Hateful content on social media increasingly appears as multimodal memes that combine images and text to convey harmful narratives. In low-resource languages such as Bengali, automated detection remains challenging due to limited annotated data, class imbalance, and pervasive code-mixing. To address these issues, we augment the Bengali Hateful Memes (BHM) dataset with semantically aligned samples from the Multimodal Aggression Dataset in Bengali (MIMOSA), improving both class balance and semantic diversity. We propose the Enhanced Dual Co-attention Framework (xDORA), integrating vision encoders (CLIP, DINOv2) and multilingual text encoders (XGLM, XLM-R) via weighted attention pooling to learn robust cross-modal representations. Building on these embeddings, we develop a FAISS-based k-nearest neighbor classifier for non-parametric inference and introduce RAG-Fused DORA, which incorporates retrieval-driven contextual reasoning. We further evaluate LLaVA under zero-shot, few-shot, and retrieval-augmented prompting settings. Experiments on the extended dataset show that xDORA (CLIP + XLM-R) achieves macro-average F1-scores of 0.78 for hateful meme identification and 0.71 for target entity detection, while RAG-Fused DORA improves performance to 0.79 and 0.74, yielding gains over the DORA baseline. The FAISS-based classifier performs competitively and demonstrates robustness for rare classes through semantic similarity modeling. In contrast, LLaVA exhibits limited effectiveness in few-shot settings, with only modest improvements under retrieval augmentation, highlighting constraints of pretrained vision-language models for code-mixed Bengali content without fine-tuning. These findings demonstrate the effectiveness of supervised, retrieval-augmented, and non-parametric multimodal frameworks for addressing linguistic and cultural complexities in low-resource hate speech detection.
Paper Structure (30 sections, 8 equations, 4 figures, 6 tables, 1 algorithm)

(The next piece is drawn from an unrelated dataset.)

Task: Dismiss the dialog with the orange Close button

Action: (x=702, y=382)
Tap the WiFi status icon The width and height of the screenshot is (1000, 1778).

This paper contains 30 sections, 8 equations, 4 figures, 6 tables, 1 algorithm.

Figures (4)

  • Figure 1: A sample meme from the Bengali Hateful Memes dataset, showcasing nuanced visual and textual elements that convey hateful sentiment.
  • Figure 2: Overview of the xDORA architecture. Visual and textual features are extracted using pretrained encoders. A dual co-attention module with multi-head attention integrates the modalities through two cross-attention flows: I2T-ACT (Image-to-Text Attention Conditioned on Text, Equation \ref{['eq:attn1']}) and I2I-ACT (Image-to-Image Attention Conditioned on Text, Equation \ref{['eq:attn2']}). The fused representation is aggregated via weighted attention pooling and fed to a multilayer perceptron for classification.
  • Figure 3: Architecture of RAG-Fused DORA. A multimodal embedding $\mathbf{Z}$ is obtained using xDORA as a feature extractor. This embedding is used in two parallel branches: (1) it is passed through an MLP classifier to produce prediction scores; and (2) it is used to retrieve the top-$k$ nearest neighbors from a FAISS index based on cosine similarity ($\text{Top-}k[\cos(\mathbf{Z}, \mathbf{Z}_{\text{db}})]$). The retrieved labels are aggregated using similarity-weighted label distribution. Final predictions are computed via a weighted ensemble of the classifier logits and the FAISS-derived label distribution.
  • Figure 4: Illustration of the RAG-Prompted LLaVA framework. Given a test image, top-$k$ semantically similar exemplars per class are retrieved from a FAISS index using xDORA-generated embeddings. The retrieved text-label pairs are formatted as few-shot exemplars and incorporated into a prompt alongside the test caption. This retrieval-augmented prompt is then fed to LLaVA, enabling few-shot multimodal classification.